The BTRFS developers deserves some credit!

This is a testimony from a BTRFS-user.
For a little more than 6 months, I had my server running on BTRFS.
My setup was several RAID-10 partitions.
As my server was located on a remote island and I was about to leave, I just added two more harddisks, to make sure that the risk of failure would be minimal. Now I had four WD10JFCX on the EspressoBIN server running Ubuntu Bionic Beaver.

Before I left, I *had* noticed some beep-like sounds coming from one of the drives, but it seemed OK, so I didn't bother with it.

So I left, and 6 months later, I noticed that one of my 'partitions' were failing, so I thought I might go back and replace the failing drive.
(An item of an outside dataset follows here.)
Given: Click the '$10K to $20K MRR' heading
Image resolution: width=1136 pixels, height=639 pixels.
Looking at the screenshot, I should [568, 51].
The journey takes 6 hours.

When I arrived, I noticed more beep-like sounds than when I left half a year earlier.
But I was impressed that my server was still running.
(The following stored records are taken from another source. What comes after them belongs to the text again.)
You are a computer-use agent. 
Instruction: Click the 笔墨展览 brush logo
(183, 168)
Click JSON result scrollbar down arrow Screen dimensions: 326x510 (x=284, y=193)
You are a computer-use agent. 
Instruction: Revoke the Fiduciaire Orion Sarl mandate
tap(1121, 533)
I decided to make a backup and re-format all drives, etc.

The drives were added in one-by-one, and I noticed that when I added the third drive, again I started hearing that sound I disliked so much.

After replacing the port-multiplier, I didn't notice any difference.

"The power supply!" I thought.. Though it's a 3A PSU and should easily handle four 2.5" WS10JFCX drives, it could be that the specs were possibly a little decorated, so I found myself a MeanWell IRM-60-5ST supply and used that instead.

Still the same noise.

I then investigated all the cables; lo and behold, silly me had used a china-pigtail for a barrel-connector, where the wires on the pigtail were so incredibly thin that they could not carry the current, resulting in the voltage being lowered the more drives I added.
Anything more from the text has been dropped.